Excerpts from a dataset

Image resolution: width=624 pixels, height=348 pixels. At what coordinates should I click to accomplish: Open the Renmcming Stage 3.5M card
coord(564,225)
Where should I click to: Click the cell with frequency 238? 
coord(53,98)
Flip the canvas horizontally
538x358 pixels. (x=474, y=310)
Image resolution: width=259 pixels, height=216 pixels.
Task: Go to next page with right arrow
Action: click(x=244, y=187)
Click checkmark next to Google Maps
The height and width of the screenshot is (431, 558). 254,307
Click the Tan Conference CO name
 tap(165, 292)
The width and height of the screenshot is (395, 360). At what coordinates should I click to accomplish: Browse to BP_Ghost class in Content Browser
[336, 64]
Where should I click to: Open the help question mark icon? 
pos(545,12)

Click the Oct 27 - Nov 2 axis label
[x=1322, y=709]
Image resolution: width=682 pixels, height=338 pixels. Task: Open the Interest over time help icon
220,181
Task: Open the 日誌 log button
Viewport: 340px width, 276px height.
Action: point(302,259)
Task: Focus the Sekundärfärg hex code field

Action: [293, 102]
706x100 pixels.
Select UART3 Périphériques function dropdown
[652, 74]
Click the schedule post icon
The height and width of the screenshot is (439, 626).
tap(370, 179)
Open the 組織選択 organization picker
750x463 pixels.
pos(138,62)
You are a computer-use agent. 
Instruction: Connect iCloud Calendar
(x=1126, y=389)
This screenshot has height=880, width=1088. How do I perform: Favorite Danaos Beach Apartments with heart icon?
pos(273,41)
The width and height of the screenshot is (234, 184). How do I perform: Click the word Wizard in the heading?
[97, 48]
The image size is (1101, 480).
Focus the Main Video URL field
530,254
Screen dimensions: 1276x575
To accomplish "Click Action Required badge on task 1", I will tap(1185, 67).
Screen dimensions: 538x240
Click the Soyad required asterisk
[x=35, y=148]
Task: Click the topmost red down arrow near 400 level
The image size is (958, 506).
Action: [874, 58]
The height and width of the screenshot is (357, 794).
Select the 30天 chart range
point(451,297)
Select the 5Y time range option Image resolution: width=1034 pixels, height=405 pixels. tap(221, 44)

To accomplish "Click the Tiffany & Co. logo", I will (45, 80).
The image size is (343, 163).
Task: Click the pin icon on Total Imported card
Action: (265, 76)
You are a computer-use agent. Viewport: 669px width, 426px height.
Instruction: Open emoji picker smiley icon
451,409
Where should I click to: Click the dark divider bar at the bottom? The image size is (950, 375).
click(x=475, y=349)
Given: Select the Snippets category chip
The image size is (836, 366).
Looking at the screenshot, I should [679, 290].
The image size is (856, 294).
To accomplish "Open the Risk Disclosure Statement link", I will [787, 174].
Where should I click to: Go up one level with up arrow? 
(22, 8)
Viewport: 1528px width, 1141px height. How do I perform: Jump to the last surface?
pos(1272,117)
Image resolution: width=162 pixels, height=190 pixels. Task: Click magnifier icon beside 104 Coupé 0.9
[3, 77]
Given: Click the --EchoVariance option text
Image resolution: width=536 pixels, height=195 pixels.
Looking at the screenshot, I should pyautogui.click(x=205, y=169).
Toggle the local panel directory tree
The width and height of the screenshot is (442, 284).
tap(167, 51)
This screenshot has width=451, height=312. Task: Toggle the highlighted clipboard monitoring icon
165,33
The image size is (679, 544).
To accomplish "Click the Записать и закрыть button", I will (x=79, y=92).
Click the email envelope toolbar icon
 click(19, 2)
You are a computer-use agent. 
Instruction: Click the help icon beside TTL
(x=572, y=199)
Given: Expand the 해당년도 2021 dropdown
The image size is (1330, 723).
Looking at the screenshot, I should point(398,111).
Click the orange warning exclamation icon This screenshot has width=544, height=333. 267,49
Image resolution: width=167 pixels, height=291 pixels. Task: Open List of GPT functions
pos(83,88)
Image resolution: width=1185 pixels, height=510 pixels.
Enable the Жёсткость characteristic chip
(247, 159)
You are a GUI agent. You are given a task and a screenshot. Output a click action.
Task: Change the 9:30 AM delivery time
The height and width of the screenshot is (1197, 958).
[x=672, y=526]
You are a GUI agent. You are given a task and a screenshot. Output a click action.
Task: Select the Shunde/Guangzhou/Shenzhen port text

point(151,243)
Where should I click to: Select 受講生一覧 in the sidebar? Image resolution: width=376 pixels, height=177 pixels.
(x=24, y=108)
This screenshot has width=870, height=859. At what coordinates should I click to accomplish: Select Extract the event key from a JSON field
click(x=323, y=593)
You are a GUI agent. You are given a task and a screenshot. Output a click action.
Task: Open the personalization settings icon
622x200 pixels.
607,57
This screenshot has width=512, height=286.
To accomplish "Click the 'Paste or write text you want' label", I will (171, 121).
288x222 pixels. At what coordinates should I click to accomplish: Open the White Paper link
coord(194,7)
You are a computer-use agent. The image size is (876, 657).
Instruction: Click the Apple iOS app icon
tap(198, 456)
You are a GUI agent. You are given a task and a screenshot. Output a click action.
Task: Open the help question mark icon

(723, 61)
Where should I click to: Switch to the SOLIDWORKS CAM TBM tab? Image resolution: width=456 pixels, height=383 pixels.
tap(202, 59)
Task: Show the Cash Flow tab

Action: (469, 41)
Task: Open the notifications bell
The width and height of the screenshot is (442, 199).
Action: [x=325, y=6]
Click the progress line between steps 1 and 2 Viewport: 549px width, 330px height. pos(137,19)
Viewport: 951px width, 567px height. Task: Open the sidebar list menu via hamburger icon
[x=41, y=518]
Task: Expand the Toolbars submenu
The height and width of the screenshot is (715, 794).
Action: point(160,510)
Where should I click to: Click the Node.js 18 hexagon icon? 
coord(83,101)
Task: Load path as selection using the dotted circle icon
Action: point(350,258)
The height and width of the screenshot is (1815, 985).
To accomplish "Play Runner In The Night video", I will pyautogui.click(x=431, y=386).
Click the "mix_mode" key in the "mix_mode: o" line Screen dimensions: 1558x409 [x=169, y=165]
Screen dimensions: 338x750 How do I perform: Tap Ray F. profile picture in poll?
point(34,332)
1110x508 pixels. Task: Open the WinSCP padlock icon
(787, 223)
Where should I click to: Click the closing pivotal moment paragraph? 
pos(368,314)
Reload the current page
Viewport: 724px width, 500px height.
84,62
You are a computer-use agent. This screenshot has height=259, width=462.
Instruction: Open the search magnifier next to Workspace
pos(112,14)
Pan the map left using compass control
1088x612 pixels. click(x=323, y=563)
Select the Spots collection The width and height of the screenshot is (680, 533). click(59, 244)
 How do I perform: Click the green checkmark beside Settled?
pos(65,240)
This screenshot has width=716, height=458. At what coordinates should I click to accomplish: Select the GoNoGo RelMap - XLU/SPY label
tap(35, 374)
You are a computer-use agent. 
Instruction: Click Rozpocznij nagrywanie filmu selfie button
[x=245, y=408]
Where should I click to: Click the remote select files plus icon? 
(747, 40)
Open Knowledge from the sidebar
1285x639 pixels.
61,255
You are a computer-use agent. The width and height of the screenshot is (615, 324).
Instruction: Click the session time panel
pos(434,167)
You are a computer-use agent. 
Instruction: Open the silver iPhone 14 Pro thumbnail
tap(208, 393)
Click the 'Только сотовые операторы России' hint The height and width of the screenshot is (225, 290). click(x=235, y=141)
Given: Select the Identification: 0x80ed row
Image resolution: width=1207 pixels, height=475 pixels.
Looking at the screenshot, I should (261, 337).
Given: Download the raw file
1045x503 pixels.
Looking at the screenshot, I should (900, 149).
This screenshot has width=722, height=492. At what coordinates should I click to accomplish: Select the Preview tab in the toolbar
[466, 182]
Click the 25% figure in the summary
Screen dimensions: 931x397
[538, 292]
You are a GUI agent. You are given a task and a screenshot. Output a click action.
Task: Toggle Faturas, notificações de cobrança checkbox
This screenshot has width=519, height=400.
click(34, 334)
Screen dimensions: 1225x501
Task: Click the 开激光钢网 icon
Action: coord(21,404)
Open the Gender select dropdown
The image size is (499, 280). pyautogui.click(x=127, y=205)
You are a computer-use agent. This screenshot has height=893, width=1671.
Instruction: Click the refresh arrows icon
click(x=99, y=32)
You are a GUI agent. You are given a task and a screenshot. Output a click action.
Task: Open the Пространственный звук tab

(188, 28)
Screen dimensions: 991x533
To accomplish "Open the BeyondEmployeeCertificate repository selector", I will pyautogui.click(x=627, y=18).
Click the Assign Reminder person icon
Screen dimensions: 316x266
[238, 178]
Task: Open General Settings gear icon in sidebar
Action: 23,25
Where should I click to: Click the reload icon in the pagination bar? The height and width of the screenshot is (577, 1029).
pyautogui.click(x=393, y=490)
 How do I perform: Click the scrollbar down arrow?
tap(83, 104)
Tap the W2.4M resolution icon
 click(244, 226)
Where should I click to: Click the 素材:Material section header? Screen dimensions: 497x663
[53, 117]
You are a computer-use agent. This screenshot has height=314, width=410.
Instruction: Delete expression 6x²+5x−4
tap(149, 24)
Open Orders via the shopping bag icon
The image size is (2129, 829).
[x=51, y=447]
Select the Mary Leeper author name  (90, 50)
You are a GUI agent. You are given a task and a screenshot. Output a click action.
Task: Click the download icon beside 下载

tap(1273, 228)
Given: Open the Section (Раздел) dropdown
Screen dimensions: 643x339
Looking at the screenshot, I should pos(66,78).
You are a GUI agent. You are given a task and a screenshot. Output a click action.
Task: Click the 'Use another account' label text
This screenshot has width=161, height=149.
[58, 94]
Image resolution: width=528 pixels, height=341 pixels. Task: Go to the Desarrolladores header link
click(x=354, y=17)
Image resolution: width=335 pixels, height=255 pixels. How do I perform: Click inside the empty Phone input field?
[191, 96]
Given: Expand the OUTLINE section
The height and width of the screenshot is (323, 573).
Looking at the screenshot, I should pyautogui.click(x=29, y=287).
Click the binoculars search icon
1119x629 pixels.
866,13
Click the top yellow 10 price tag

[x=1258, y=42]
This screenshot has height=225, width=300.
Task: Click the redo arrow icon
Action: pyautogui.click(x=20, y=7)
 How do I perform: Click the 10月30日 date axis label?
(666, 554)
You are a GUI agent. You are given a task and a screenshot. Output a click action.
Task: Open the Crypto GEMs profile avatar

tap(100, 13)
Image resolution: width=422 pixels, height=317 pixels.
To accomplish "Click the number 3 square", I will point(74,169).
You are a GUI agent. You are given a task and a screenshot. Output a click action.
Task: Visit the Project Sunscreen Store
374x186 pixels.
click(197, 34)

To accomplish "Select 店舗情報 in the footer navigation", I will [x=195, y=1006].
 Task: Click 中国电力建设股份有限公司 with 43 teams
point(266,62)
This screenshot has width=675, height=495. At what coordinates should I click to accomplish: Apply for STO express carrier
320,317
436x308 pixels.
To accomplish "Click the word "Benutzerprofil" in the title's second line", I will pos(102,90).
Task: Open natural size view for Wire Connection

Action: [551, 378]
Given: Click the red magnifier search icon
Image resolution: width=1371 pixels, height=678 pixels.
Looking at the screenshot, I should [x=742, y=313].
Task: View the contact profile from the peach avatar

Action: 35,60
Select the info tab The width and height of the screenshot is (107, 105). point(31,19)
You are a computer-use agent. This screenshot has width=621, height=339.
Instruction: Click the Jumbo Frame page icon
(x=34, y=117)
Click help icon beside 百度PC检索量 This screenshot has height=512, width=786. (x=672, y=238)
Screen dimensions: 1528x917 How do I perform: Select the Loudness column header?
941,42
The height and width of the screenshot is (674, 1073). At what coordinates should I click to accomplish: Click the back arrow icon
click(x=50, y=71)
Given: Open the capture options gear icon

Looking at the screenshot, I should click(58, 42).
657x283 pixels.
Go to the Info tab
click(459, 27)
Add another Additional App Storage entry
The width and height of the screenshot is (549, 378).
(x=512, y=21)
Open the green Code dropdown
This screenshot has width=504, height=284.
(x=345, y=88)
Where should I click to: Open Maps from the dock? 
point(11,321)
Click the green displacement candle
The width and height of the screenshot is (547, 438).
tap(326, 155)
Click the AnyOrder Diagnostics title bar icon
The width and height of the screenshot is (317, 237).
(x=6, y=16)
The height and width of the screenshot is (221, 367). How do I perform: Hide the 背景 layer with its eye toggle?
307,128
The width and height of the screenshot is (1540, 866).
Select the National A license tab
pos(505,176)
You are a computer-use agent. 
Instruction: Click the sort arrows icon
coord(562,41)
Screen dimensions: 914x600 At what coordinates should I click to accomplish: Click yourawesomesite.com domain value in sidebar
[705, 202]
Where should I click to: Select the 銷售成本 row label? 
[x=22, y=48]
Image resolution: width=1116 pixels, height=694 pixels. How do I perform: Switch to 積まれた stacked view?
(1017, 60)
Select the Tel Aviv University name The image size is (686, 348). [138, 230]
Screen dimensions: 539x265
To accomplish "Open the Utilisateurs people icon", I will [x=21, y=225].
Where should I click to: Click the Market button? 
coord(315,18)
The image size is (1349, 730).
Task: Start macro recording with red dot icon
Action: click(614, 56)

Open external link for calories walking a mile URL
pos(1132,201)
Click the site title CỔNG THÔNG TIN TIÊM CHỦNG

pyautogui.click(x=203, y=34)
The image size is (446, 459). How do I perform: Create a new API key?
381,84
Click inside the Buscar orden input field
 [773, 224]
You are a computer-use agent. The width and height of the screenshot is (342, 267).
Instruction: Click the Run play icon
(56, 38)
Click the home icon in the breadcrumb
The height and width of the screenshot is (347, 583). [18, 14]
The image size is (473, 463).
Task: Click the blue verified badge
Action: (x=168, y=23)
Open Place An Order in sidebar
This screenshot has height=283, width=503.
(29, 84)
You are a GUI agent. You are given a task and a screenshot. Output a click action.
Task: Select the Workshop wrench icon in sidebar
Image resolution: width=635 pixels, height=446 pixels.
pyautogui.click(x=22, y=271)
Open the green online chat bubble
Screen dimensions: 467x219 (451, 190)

# What you need to do
Extract from the records above the lines from the one containing "Click the Oct 27 - Nov 2 axis label" to the one containing "706x100 pixels.", both lines included, exactly as they appear and with nothing else.

# Expected answer
Click the Oct 27 - Nov 2 axis label
[x=1322, y=709]
Image resolution: width=682 pixels, height=338 pixels. Task: Open the Interest over time help icon
220,181
Task: Open the 日誌 log button
Viewport: 340px width, 276px height.
Action: point(302,259)
Task: Focus the Sekundärfärg hex code field

Action: [293, 102]
706x100 pixels.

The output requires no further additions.